Indian households are earning more as economic growth accelerates and putting aside savings, but they continue to remain financially at risk, according to a new, large survey of households.
An overwhelming 96% of 63,016 Indian households responding to the survey indicated that they wouldn’t be able to cope for more than one year on their current savings if a major source of household income is lost. There is also a widespread “misplaced financial optimism” in the country and 54% Indians suffer from “nothing-will-happen-to-me” syndrome, the survey notes.
These are some of the findings of a study done by the National Council of Applied Economic Research (NCAER) India and sponsored by Max New York Life, a private player in the life insurance space.
Max and other insurance companies are rolling out new products as the insurance sector opens up to more competition in the country, and as they seek to get more people to consider buying life and other insurance offerings for income as well as financial security.
The survey notes that awareness of life insurance stands at a high 78% on an all-India level, with more urban households (90%) aware of it than rural ones (73%).
Yet, only 24% of Indian households actually own life insurance policies—the bulk in urban India. Only 19% of households in rural India own life insurance. About 4% of Indian households bought policies in the last year—6% in urban households and 3% in rural ones.

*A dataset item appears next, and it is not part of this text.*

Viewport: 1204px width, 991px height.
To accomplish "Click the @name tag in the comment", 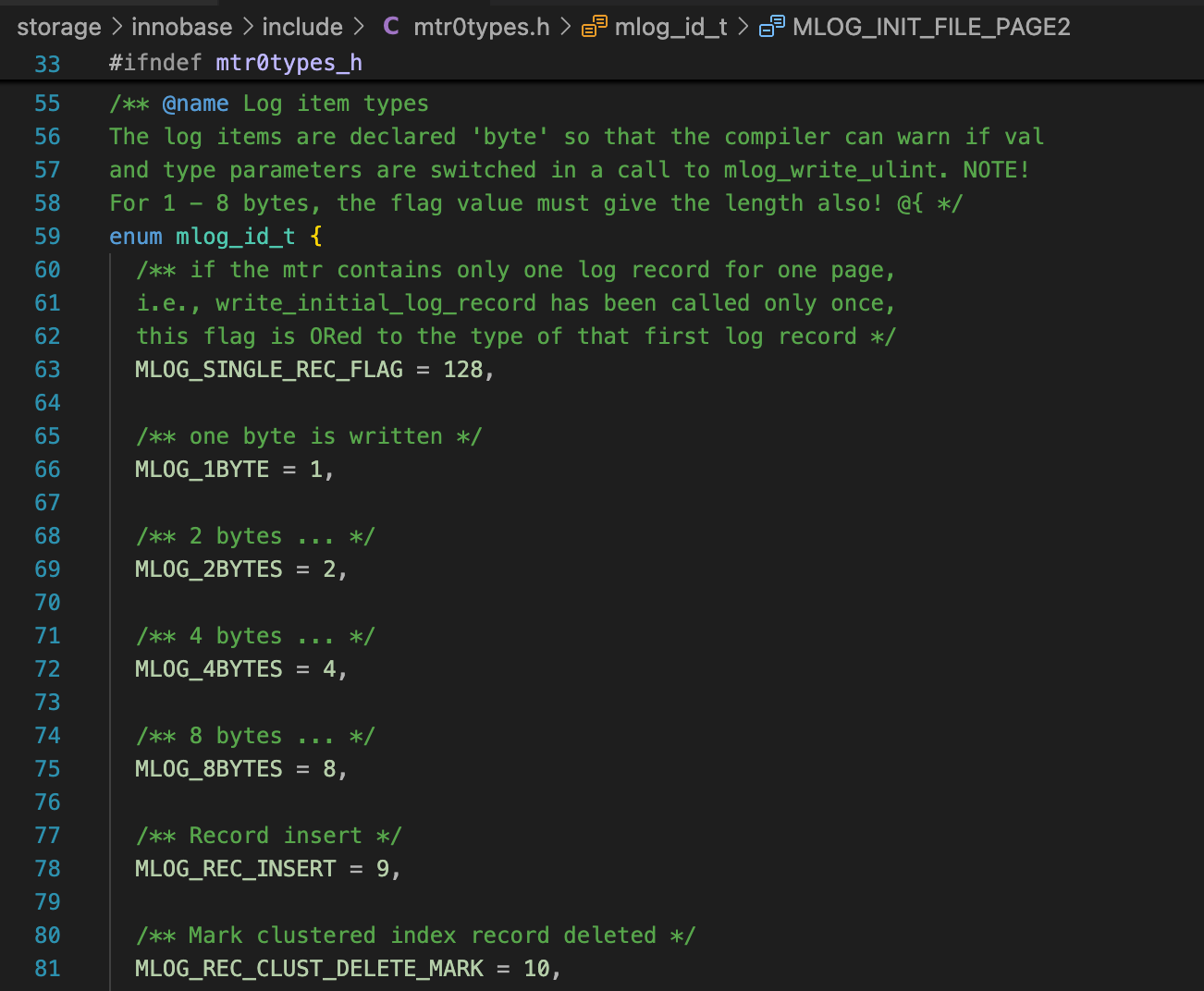I will point(195,104).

A sample of 63,016 households, out of a preliminary listed sample of 4.4 lakh households, spread over 1,976 villages in 250 districts and 342 towns covering 24 states and Union territories, was interviewed for this survey.
According to the survey, an estimated 81% of households save in one form or other. This is true of even financially at-risk households. The intent of savings is for the long-term—for emergencies, children’s education and old age.
Around 51% deposit their savings in banks and 36% simply keep them at home.
At the lowest income group, urban India invests almost 6% of income, though they have an overall deficit of roughly Rs9,500 per annum, whereas rural India invests a little over 3%, having a deficit of approximately Rs6,000.
Almost 40% of rural Indian households and a fourth of urban Indian households borrow from the moneylender to meet expenditures towards health and medical treatment.
Nearly a fourth of rural Indian households leverage this source to meet routine household expenditure.
In urban areas too, this proportion is significant—at nearly a third.
One of the findings of the survey is that only 4% Indian households feel they can survive for more than a year on their current savings in case of death or disability of the chief breadwinner.
The “risk” has been defined in two ways for the purposes of this study—level one risk, which determines crude savings by subtracting routine expenditure from income; and level two risk, which is determined by subtracting routine expenditure and unusual expenditure from income.
At level one, most Indian households are financially protected and only 10% of Indians in the bottom income groups each in rural and urban India suffer from extreme financial risk.
However, level-two estimates of financial vulnerability suggest that majority of Indians, even in relatively better-off households, are financially at risk. At this level, 28% of Indian households are financially at risk.
Financial risk is a gap between the income and expenditure and indicates the household’s inability to meet their needs through the financial resources at their disposal. This is in no way related to the prosperity of India, which is growing.